If you're new to ClickHole or The Onion, you should know that they have a sort of nonsensical, ironic sense of humour. The Onion imitates shows and the news for humour while as ClickHole does parodies of clickbait type videos for humour. Personally, I like The Onion more, but they are still both great.

Two of my favourites from The Onion:










Here are two of my favourites from Clickhole:


----------



## PlusThirtyOne (Feb 10, 2017)

Clickhole just...confused me when i sound them a few months ago.
Clickhole's delivery has a slightly quicker onset than The Onion's and i don't care much or understand the point. Most of what i've seen wasn't satire, it was just blatantly, stupidly false, made up shit. The Onion's stories sound like real news stories at first glance and sometimes are mistaken for real news because they hit so close to real facts.

...THEN you have The Outline. MOST of the videos i'd seen of their were educational, informative and easy to understand, and then all of a sudden, they put out this:






And again, i was just...confused.


----------



## Sagt (Feb 10, 2017)

PlusThirtyOne said:


> Clickhole just...confused me when i sound them a few months ago.
> Clickhole's delivery has a slightly quicker onset than The Onion's and i don't care much or understand the point. Most of what i've seen wasn't satire, it was just blatantly, stupidly false, made up shit.

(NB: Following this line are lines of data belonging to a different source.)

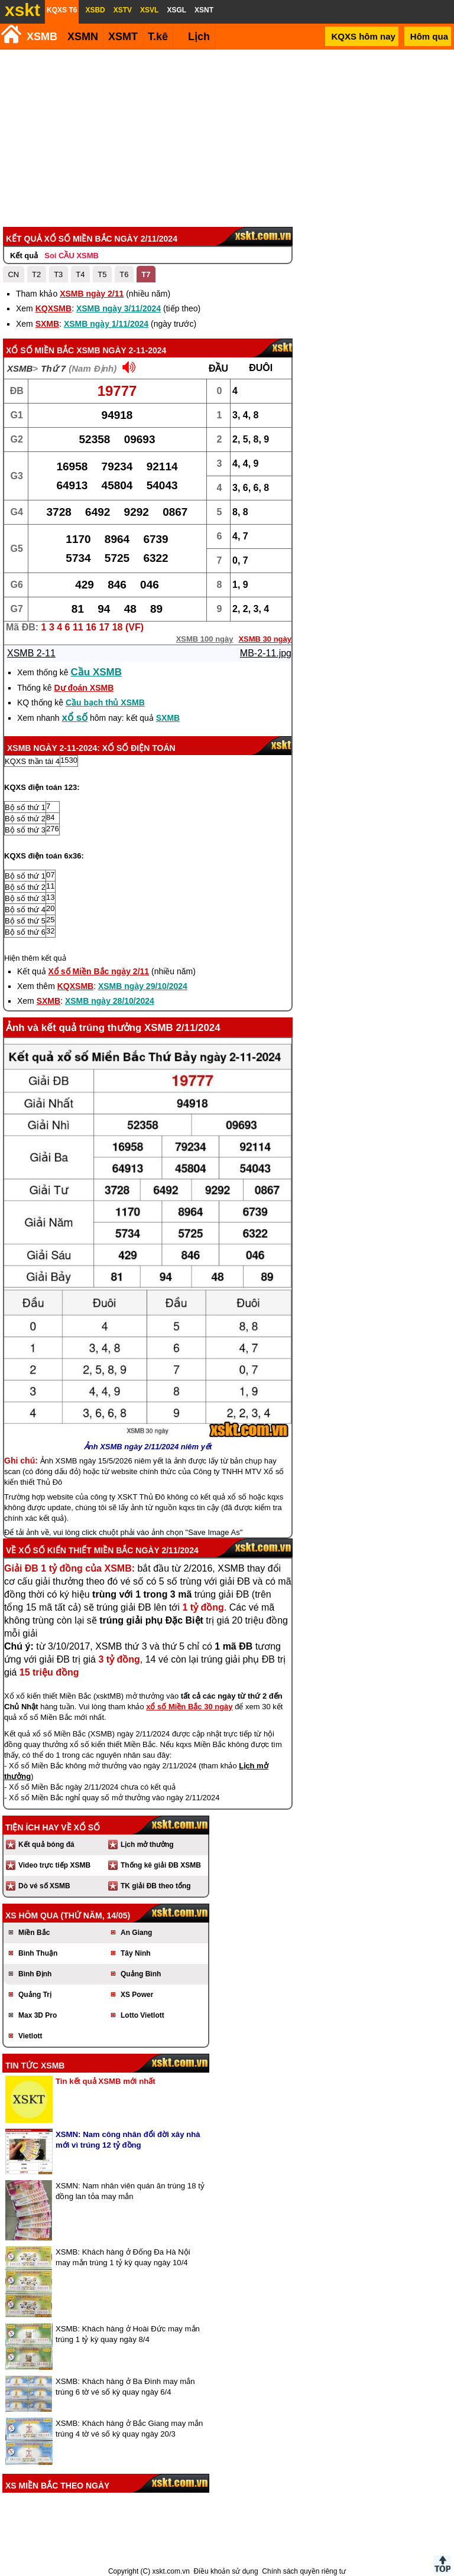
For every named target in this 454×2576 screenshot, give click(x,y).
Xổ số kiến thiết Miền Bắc (75, 1550)
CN (13, 274)
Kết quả (24, 255)
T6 (123, 274)
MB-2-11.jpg (265, 653)
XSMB (42, 37)
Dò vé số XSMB (44, 1886)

The Onion's stories sound like real news stories at first glance and sometimes are mistaken for real news because they hit so close to real facts.
> 
> ...THEN you have The Outline. MOST of the videos i'd seen of their were educational, informative and easy to understand, and then all of a sudden, they put out this:
> ...


It's not supposed to be factual, it's absurdist type humour. I suppose it's not for everyone though.


----------



## Sarachaga (Feb 10, 2017)

Actually these were quite fun.  Thank you for sharing!


----------



## PlusThirtyOne (Feb 10, 2017)

Lcs said:


> It's not supposed to be factual, it's absurdist type humour. I suppose it's not for everyone though.

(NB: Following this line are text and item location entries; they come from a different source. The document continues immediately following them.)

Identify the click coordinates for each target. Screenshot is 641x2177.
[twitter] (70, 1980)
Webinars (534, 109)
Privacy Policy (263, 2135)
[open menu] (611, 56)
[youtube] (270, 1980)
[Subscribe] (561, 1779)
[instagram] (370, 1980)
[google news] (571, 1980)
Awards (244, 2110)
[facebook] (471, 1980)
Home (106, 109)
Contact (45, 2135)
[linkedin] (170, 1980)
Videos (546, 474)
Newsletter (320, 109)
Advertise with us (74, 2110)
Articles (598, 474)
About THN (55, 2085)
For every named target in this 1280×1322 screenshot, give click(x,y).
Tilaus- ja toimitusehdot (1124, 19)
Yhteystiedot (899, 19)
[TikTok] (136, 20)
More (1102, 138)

Oh, i got it. i even found it funny once i figured out it was satire. Problem is, the video in question (i assume you're talking about the one i posted) was posted on a channel that posts _actually helpful_ videos. imagine if CNN suddenly ran an Onion story out of the blue with no precursor, explanation or followup.

...then again, that's precisely what's been going on nowadays. it seems i can never tell when the news is being serious because every other story feels like something from The Onion. it's like news from Bizzaro World or something. What was satire yesterday is actual news today.


----------



## Sagt (Feb 10, 2017)

PlusThirtyOne said:


> Oh, i got it. i even found it funny once i figured out it was satire. Problem is, the video in question (i assume you're talking about the one i posted) was posted on a channel that posts _actually helpful_ videos. imagine if CNN suddenly ran an Onion story out of the blue with no precursor, explanation or followup.
> 
> ...then again, that's precisely what's been going on nowadays. it seems i can never tell when the news is being serious because every other story feels like something from The Onion. it's like news from Bizzaro World or something. What was satire yesterday is actual news today.

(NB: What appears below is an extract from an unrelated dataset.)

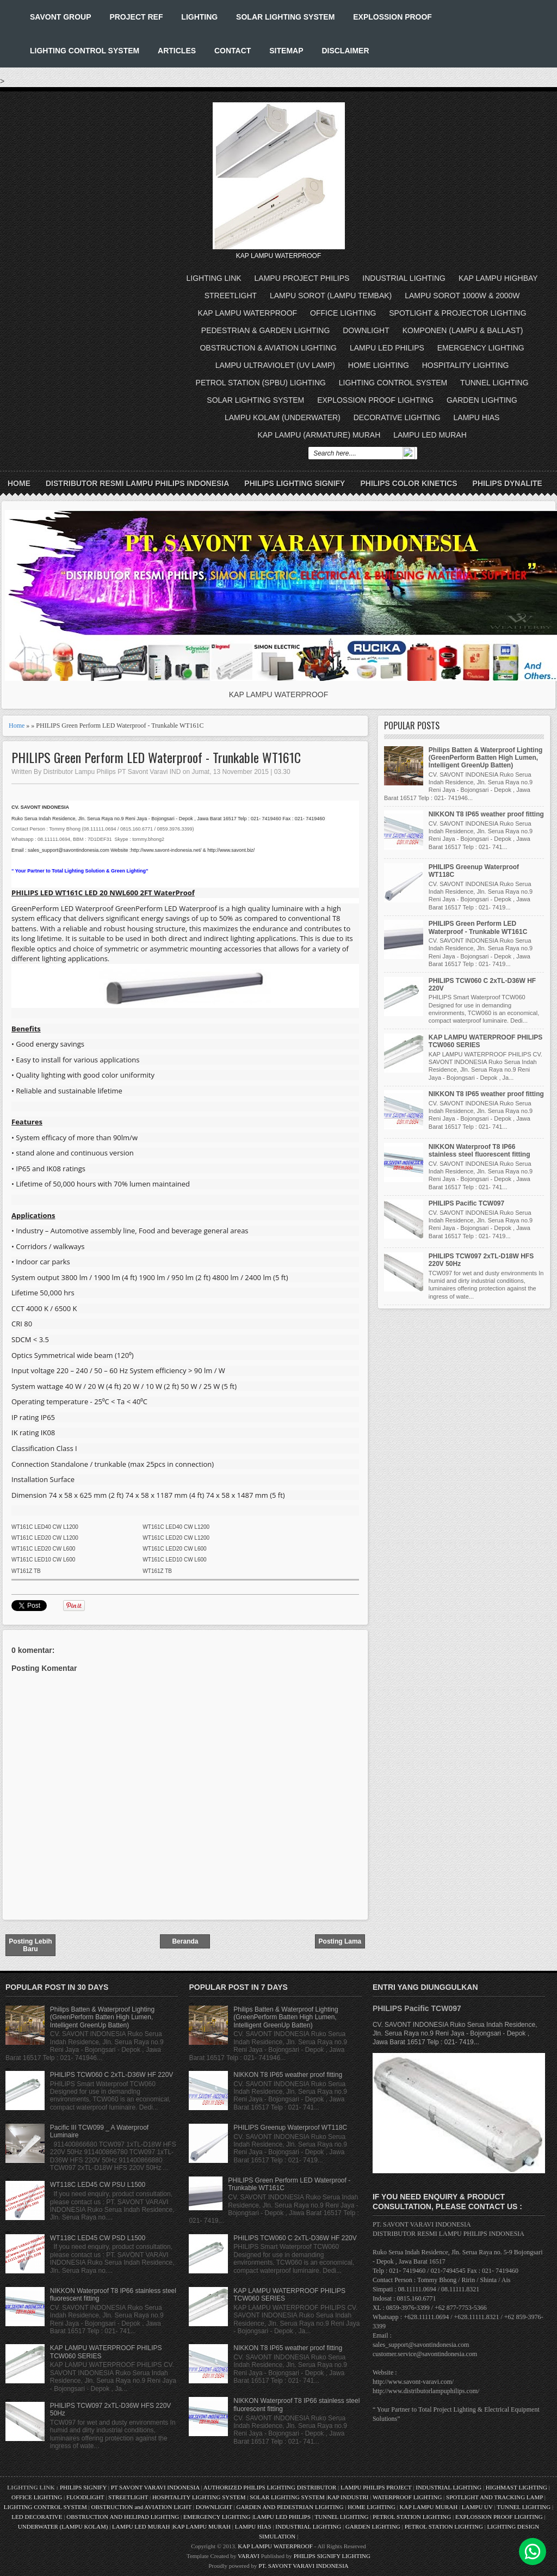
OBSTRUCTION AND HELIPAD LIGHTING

I was referring to ClickHole and The Onion, not the video linked.

That aside, if what you said about The Outline providing informative videos is true, the video you linked does indeed seem out of place. Since they supposedly normally do not do such videos, they probably should have mentioned that it was a joke in the intro. However, it was quite obvious that the video was a joke and not supposed to be taken as actual information.


----------



## Deleted member 82554 (Feb 10, 2017)

I unsubscribed from The Onion when they bombed and started doing all that sports shit and changing the cast, but they pump out a good one every now and then. Hey did I tell you guys about the Sony Shitbox?


----------



## PlusThirtyOne (Feb 10, 2017)

Mr. Fox said:


> Hey did I tell you guys about the Sony Shitbox?


That was the first Onion video i ever saw and it's still my favorite.


----------



## Deleted member 82554 (Feb 10, 2017)

Yeah, they don't quite have the charm and wit they used to. Their satire was so good they made you believe the news was real.


----------



## Sagt (Feb 10, 2017)

Mr. Fox said:


> I unsubscribed from The Onion when they bombed and started doing all that sports shit and changing the cast, but they pump out a good one every now and then. Hey did I tell you guys about the Sony Shitbox?


That video is a pretty good one. I agree that their older videos are much better than their more recent videos, however I like the EDGE series that they did recently quite a bit.


----------



## Deleted member 82554 (Feb 10, 2017)

Or this one:






Funny how it's still representative of Apple today *cough* earphone jack *cough*


----------



## Sagt (Feb 10, 2017)

One they made from a while ago:






Sort of interesting how this video actually ended up being relatively accurate.


----------



## biscuitfister (Feb 10, 2017)

Check out duffel blog its awesome too


----------